==== Data excerpts

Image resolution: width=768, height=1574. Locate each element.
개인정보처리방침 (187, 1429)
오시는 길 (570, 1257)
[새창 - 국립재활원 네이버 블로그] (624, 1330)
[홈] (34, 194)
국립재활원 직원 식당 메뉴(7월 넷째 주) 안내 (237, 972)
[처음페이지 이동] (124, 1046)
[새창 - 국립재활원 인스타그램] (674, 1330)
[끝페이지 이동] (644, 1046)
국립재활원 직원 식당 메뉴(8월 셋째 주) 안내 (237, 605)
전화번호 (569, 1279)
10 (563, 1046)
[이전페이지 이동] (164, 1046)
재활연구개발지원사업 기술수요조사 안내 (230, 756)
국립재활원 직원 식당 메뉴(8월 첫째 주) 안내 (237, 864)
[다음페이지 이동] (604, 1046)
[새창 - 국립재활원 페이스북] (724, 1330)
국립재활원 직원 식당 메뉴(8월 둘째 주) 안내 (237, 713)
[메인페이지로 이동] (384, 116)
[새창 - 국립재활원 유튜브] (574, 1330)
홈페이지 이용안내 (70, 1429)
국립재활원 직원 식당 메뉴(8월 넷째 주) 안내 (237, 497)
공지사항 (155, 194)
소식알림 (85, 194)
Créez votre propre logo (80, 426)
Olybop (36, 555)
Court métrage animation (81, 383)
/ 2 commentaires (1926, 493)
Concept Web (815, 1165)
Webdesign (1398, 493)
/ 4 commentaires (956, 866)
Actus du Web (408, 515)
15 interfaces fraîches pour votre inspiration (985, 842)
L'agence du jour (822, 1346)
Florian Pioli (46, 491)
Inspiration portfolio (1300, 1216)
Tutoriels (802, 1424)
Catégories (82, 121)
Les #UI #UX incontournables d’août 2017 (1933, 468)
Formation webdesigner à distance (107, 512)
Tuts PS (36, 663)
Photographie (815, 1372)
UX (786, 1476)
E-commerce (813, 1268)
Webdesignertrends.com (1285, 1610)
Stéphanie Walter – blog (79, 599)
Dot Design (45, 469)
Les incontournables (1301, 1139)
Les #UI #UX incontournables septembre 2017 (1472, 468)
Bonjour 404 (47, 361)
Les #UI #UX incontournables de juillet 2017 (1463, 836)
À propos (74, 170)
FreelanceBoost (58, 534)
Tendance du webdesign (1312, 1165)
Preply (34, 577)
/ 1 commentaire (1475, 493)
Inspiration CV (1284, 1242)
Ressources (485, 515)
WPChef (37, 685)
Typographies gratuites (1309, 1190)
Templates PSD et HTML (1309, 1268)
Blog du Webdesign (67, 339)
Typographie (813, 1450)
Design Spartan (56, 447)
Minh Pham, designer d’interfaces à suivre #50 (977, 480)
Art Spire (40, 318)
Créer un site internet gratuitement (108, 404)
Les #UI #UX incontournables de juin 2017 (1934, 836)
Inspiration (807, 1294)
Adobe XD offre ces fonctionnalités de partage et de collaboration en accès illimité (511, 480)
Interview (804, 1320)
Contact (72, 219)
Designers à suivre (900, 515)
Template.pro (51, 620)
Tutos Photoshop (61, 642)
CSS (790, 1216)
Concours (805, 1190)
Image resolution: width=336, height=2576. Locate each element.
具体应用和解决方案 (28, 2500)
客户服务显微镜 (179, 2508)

========

▶ [Activity]:
In the data above, find the line that contains "Image resolution: width=336, height=2576.", then reproduce exactly every line from the first line through that line.

▶ [Task output]:
Image resolution: width=768, height=1574. Locate each element.
개인정보처리방침 (187, 1429)
오시는 길 (570, 1257)
[새창 - 국립재활원 네이버 블로그] (624, 1330)
[홈] (34, 194)
국립재활원 직원 식당 메뉴(7월 넷째 주) 안내 (237, 972)
[처음페이지 이동] (124, 1046)
[새창 - 국립재활원 인스타그램] (674, 1330)
[끝페이지 이동] (644, 1046)
국립재활원 직원 식당 메뉴(8월 셋째 주) 안내 (237, 605)
전화번호 (569, 1279)
10 (563, 1046)
[이전페이지 이동] (164, 1046)
재활연구개발지원사업 기술수요조사 안내 (230, 756)
국립재활원 직원 식당 메뉴(8월 첫째 주) 안내 (237, 864)
[다음페이지 이동] (604, 1046)
[새창 - 국립재활원 페이스북] (724, 1330)
국립재활원 직원 식당 메뉴(8월 둘째 주) 안내 (237, 713)
[메인페이지로 이동] (384, 116)
[새창 - 국립재활원 유튜브] (574, 1330)
홈페이지 이용안내 (70, 1429)
국립재활원 직원 식당 메뉴(8월 넷째 주) 안내 (237, 497)
공지사항 (155, 194)
소식알림 (85, 194)
Créez votre propre logo (80, 426)
Olybop (36, 555)
Court métrage animation (81, 383)
/ 2 commentaires (1926, 493)
Concept Web (815, 1165)
Webdesign (1398, 493)
/ 4 commentaires (956, 866)
Actus du Web (408, 515)
15 interfaces fraîches pour votre inspiration (985, 842)
L'agence du jour (822, 1346)
Florian Pioli (46, 491)
Inspiration portfolio (1300, 1216)
Tutoriels (802, 1424)
Catégories (82, 121)
Les #UI #UX incontournables d’août 2017 (1933, 468)
Formation webdesigner à distance (107, 512)
Tuts PS (36, 663)
Photographie (815, 1372)
UX (786, 1476)
E-commerce (813, 1268)
Webdesignertrends.com (1285, 1610)
Stéphanie Walter – blog (79, 599)
Dot Design (45, 469)
Les incontournables (1301, 1139)
Les #UI #UX incontournables septembre 2017 (1472, 468)
Bonjour 404 (47, 361)
Les #UI #UX incontournables de juillet 2017 (1463, 836)
À propos (74, 170)
FreelanceBoost (58, 534)
Tendance du webdesign (1312, 1165)
Preply (34, 577)
/ 1 commentaire (1475, 493)
Inspiration CV (1284, 1242)
Ressources (485, 515)
WPChef (37, 685)
Typographies gratuites (1309, 1190)
Templates PSD et HTML (1309, 1268)
Blog du Webdesign (67, 339)
Typographie (813, 1450)
Design Spartan (56, 447)
Minh Pham, designer d’interfaces à suivre #50 (977, 480)
Art Spire (40, 318)
Créer un site internet gratuitement (108, 404)
Les #UI #UX incontournables de juin 2017 (1934, 836)
Inspiration (807, 1294)
Adobe XD offre ces fonctionnalités de partage et de collaboration en accès illimité (511, 480)
Interview (804, 1320)
Contact (72, 219)
Designers à suivre (900, 515)
Template.pro (51, 620)
Tutos Photoshop (61, 642)
CSS (790, 1216)
Concours (805, 1190)
Image resolution: width=336, height=2576. Locate each element.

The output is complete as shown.